A un autre point de vue, le perfectionnement de la culture de la vigne et son extension deviennent pour ces contrées d’une nécessité absolue. On paraît oublier trop facilement la révolution que vont produire dans le Sud-Ouest les voies ferrées, quand elles le relieront d’un côté à l’Espagne et de l’autre au midi de la France; avec l’économie et la facilité des transports que la vapeur amène avec elle, ces deux contrées vont déverser sur la zône pyrénéenne le trop plein de leurs récoltes exubérantes, et, si elle ne se hâte, elle peut perdre les avantages que le climat et un sol privélégié lui ont départis: car le commerce une fois établi de vins communs, mais à bon marché, il lui sera difficile de lutter contre les habitudes qu’il fait naître, et de détruire des relations qui auront eu le temps de faire d’assez profondes racines. La zône pyrénéenne est donc dans l’obligation de tendre, par tous ses efforts, à abaisser le prix de revient, tout en conservant la qualité et augmentant la quantité de ses vins; en dehors de cette voie dans laquelle elle doit s’engager vite et d’un pas résolu, il n’y a pour les propriétaires des coteaux ou des terrains en friche de ces contrées, c’est-à-dire pour plus des trois quarts de cette zône, que géne et que misère.

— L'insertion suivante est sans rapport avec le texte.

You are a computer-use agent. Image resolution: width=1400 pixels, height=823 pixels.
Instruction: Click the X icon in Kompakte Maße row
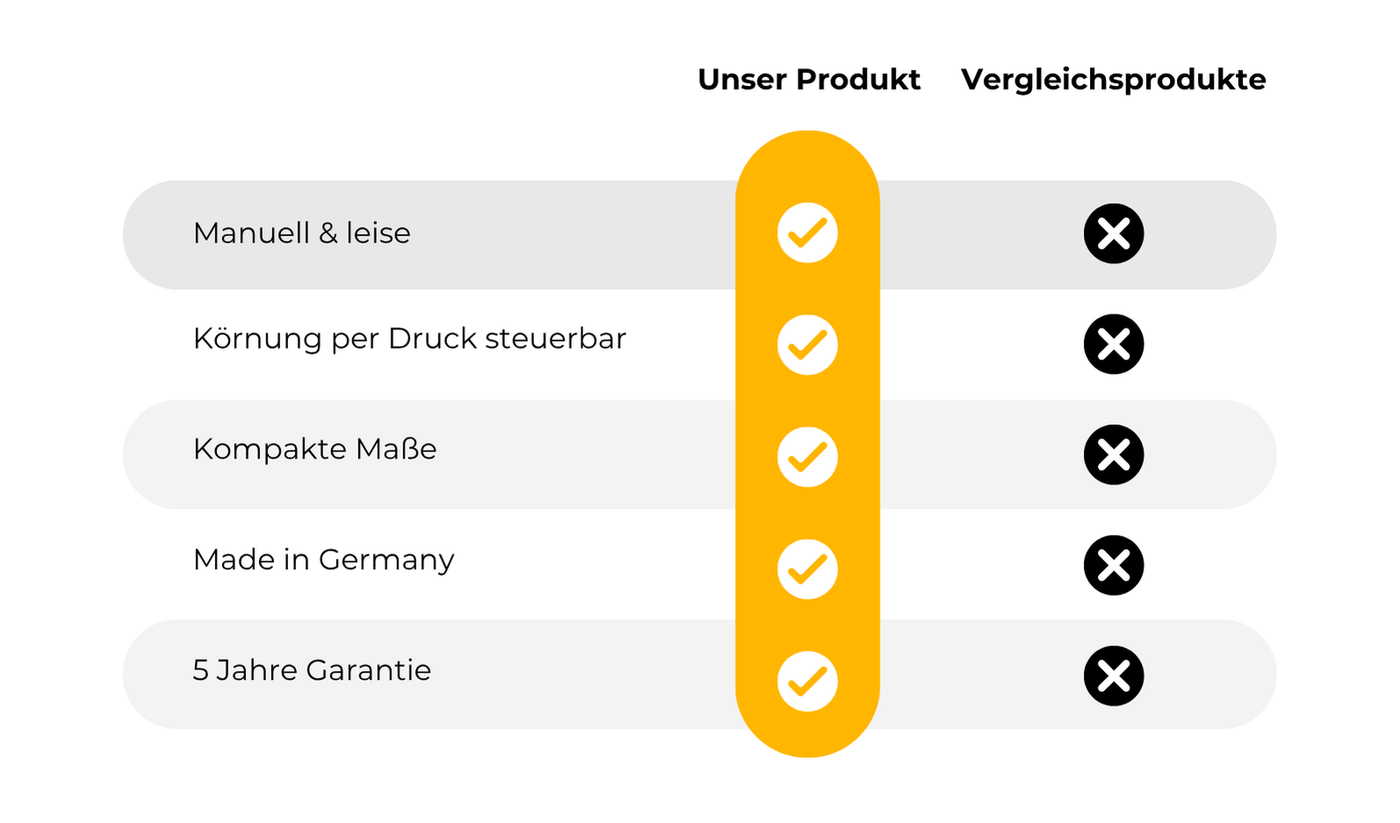[1113, 454]
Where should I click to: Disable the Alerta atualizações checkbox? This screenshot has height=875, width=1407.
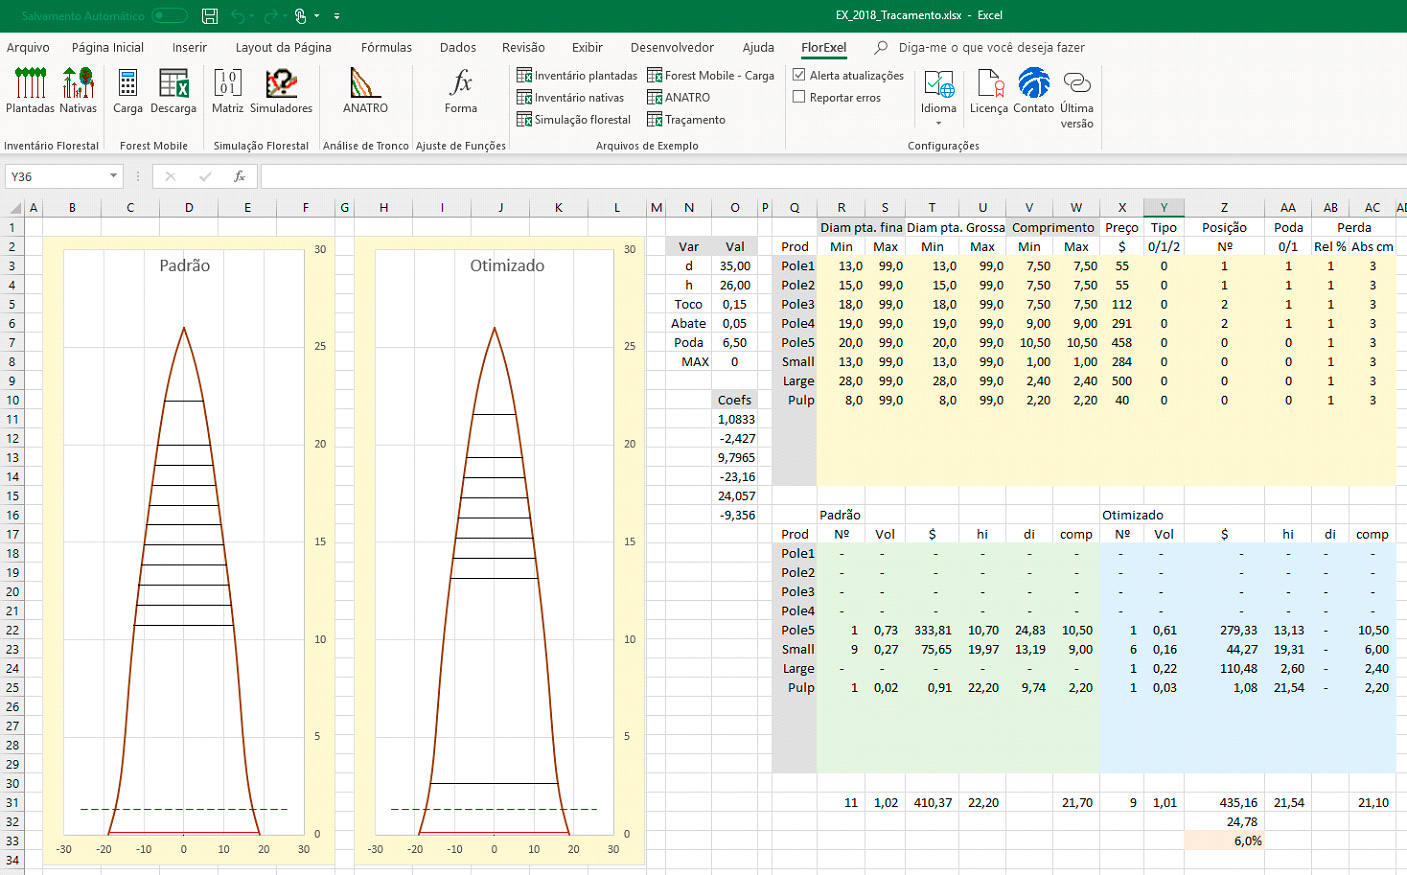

Le département des Basses-Pyrénées a tardé beaucoup à s’engager dans une voie progressive: — c’est que pour beaucoup d’hommes de ce département, industrie agricole est synonime de pauvreté et de détresse: et, en effet, l’agriculture qui est aujourd’hui l’art d’obtenir de la terre la plus grande somme de produits possible, a été pour le Béarn et est encore bien souvent pour lui, il faut le reconnaître, l’art de se ruiner honnêtement. Le Béarn est considéré par tous comme ingrat et infertile, et cependant il est le pays vignoble par excellence: encadré dans les lignes grandioses de ses montagnes, il présente des conditions géologiques qui n’appartiennent qu’à lui; ses collines, ses coteaux, ses montagnes entrecoupées de vallées, qui se succèdent les unes aux autres, et dont les pentes dénudées sont stériles, deviendraient avec la vigne la source d’une immense richesse: enfin, les chemins de fer qui vont relier le Béarn aux deux mers lui offriraient tous les moyens d’exportation. Comment la France, et spécialement le Sud-Ouest et le Béarn, ne s’apperçoivent-ils pas qu’ils ont été chargés par la providence de fournir de vins toutes les contrées du monde qui en sont privées.